You can put any value into a list that you like, even another list. Just like the characters in a string, the elements in a list are ordered and can be accessed by index with bracket notation.

In [15]:
# Start by assigning some lists to variables.
inventory = ["beans", "coin", "tome"]
tome_dimensions = [8.5, 11, 2]

# Lists in lists...
random_stuff = [True, 3.14, ["pie", "pizza", "automobile"], inventory]
battleship_board = [[1, 1, 0], [1, 0, 1], [0, 0, 1]]

# Just like with strings you can access list elements by index
# with bracket notation. We start counting at zero:
print(inventory[0])
print(random_stuff[3])

beans
['beans', 'coin', 'tome']


In [16]:
# With nested lists you can continue digging down with additional
# indexes:
print(random_stuff[2][0])

# Lists have a particular length.
inventory_size = len(inventory)
print("You have {} items in your inventory".format(inventory_size))

# Lists are easy to modify.

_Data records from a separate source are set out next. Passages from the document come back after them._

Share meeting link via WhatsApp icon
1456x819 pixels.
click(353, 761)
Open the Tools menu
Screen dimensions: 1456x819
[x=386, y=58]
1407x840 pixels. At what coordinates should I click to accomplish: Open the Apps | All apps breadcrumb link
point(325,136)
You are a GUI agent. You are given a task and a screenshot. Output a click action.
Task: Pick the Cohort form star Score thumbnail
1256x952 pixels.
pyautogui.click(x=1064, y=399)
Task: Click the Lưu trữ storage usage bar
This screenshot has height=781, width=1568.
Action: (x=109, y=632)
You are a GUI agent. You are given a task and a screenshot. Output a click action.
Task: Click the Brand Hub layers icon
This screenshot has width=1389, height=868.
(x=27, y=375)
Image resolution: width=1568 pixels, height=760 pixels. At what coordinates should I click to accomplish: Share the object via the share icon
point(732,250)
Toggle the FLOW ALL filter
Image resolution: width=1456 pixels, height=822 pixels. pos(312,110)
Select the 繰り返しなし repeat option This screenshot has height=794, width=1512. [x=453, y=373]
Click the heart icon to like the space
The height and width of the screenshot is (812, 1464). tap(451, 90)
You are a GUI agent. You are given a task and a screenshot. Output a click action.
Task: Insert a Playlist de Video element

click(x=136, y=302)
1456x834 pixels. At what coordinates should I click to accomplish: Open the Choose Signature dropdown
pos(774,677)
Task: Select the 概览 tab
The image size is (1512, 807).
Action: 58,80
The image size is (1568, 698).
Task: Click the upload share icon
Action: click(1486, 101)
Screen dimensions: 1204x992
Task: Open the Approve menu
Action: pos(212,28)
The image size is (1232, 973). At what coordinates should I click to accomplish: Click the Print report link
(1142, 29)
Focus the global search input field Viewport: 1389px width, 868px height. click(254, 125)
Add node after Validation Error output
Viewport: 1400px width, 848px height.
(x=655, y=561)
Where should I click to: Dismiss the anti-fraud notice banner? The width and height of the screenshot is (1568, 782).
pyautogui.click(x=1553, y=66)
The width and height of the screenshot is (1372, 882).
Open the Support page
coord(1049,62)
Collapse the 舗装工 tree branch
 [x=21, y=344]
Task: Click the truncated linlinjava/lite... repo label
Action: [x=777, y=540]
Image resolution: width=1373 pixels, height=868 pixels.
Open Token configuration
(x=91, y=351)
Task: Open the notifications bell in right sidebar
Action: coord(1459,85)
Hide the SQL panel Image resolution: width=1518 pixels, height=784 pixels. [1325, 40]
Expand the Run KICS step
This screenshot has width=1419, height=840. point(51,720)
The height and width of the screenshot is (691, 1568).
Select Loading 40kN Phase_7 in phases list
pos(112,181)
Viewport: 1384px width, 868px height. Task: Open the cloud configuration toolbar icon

We'll cover this in more detail later.
inventory.append("magic sword")
print(inventory)

# Can you think of a way to print 3.14 solely by referencing the
# variables above?
print(random_stuff[1])

pie
You have 3 items in your inventory
['beans', 'coin', 'tome', 'magic sword']
3.14


#### Dictionaries
Dictionaries are just like lists except they use keywords instead of index numbers.  They are also not considered ordered lists.

In [17]:
adventurer = {"name": "grae", "profession": "magician"}

In [18]:
print(adventurer['profession'])

magician


In [19]:
mixed_up = {"ages": [6,7,10,12], "IQ": [103, 120, 96, 42]}

In [20]:
print(mixed_up["ages"][2])

10


In [24]:
hero = {
    "name": None,
    "species": "Human",
    "strength": 4,
    "magic": 5,
    "profession": None,
}

# Let's check the hero's name again. Just like lists, we use
# bracket notation.
if not hero["name"]:
    # We modify dictionary values just like we access them.
    hero["name"] = input("What is your name?")
    print("Fantastic, thanks {}".format(hero["name"]))
    
# Nice how if you use the Boolean property of any none empty as "fales
if not hero["name"]:
    # We modify dictionary values just like we access them.
    hero["name"] = input("What is your name?")
    print("Fantastic, thanks {}".format(hero["name"]))
else:
    print("Cool. {} you are my favorite hero.".format(hero["name"]))

What is your name?JOhn
Fantastic, thanks JOhn
Cool. JOhn you are my favorite hero.